Selected excerpt —
★ ★ ★ ★ ★

Cancer is in large part a disease of aging, with incidence and mortality rates rising with increasing age. Cancer incidence and mortality rates in the elderly as well as the associated health-care expenditures have grown considerably over the past several decades. In addition, elderly cancer patients appear to be disproportionately affected by the toxicities associated with treatment due to differences in drug metabolism and organ tolerance related to the impact of age on critical organs such as the bone marrow. Elderly patients are also more likely to have comorbid conditions that can further increase toxicity and reduce life expectancy.
The disproportionate impact of cancer and cancer treatment on elderly patients stands in stark contrast to the relative lack of data for this population from controlled clinical trials. Although there have been far too few studies of elderly patients due to their potential increased risk of toxicity, the available trials demonstrate that such patients, nevertheless, benefit from standard treatment and supportive care measures.
Economic and quality-of-life outcomes are all too often either not addressed in clinical trials or relegated to the status of secondary outcomes with limited power to address important health-care questions.[4,5] When economic outcomes have been considered, they are generally limited to the direct costs of receiving medical care. The direct costs of cancer treatment must consider both the actual cost of treatment and the cost of managing treatment-related toxicity as well as subsequent disease progression or recurrence. Only rarely have analyses addressed nonmedical costs such as transportation or child-care expenses and out-of-pocket costs while receiving care. Likewise, few studies have looked at the indirect costs of cancer such as days lost from work by the patient or his caregiver.
Nevertheless, such nonmedical and indirect costs may represent one of the greatest barriers to appropriate cancer treatment among the elderly cancer population on fixed incomes faced with dramatically rising health-care costs. Any comprehensive economic analysis in elderly cancer patients should include not only the direct costs of the medical care but also the indirect and out-of-pocket costs associated with cancer care as discussed in the paper by McKoy et al. Although intangible costs such as pain and suffering and loss of companionship are difficult to measure, they are also very real to the patient and family. While the economic measures used are fundamentally the same in older and younger patients, the increased potential for toxicity, the greater frequency of comorbid conditions, and the limited resources and dependence on fixed incomes among the elderly should always be kept in mind.

★ ★ ★ ★ ★

To do —
A - Please extract the portion of the passage on cancer in the elderly starting with "Cancer is in" and going on through "reduce life expectancy.".
B - In the passage on cancer in the elderly, which two kinds of outcomes are often either not addressed in clinical trials or treated as secondary outcomes?

Dataset content —
★ ★ ★ ★ ★

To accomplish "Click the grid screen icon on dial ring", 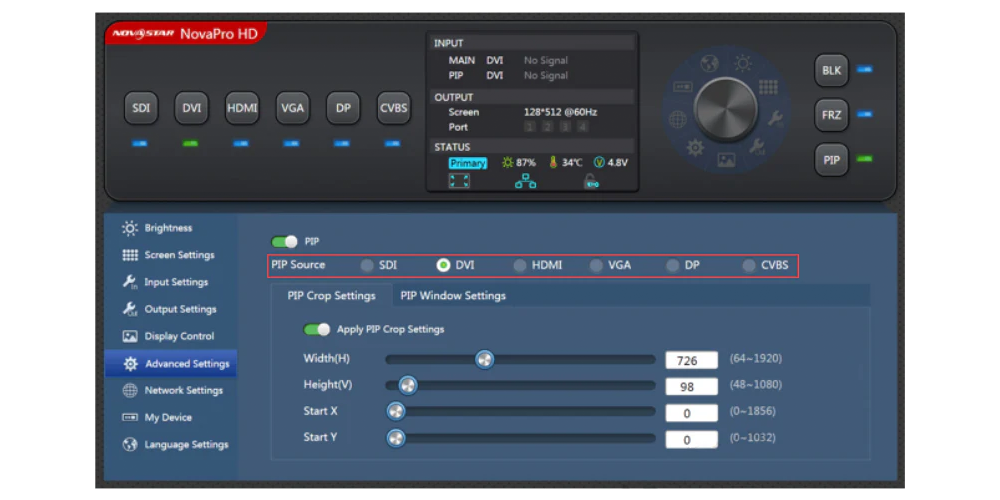I will [768, 87].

★ ★ ★ ★ ★

Task answers —
A -
Cancer is in large part a disease of aging, with incidence and mortality rates rising with increasing age. Cancer incidence and mortality rates in the elderly as well as the associated health-care expenditures have grown considerably over the past several decades. In addition, elderly cancer patients appear to be disproportionately affected by the toxicities associated with treatment due to differences in drug metabolism and organ tolerance related to the impact of age on critical organs such as the bone marrow. Elderly patients are also more likely to have comorbid conditions that can further increase toxicity and reduce life expectancy.

B - Economic and quality-of-life outcomes.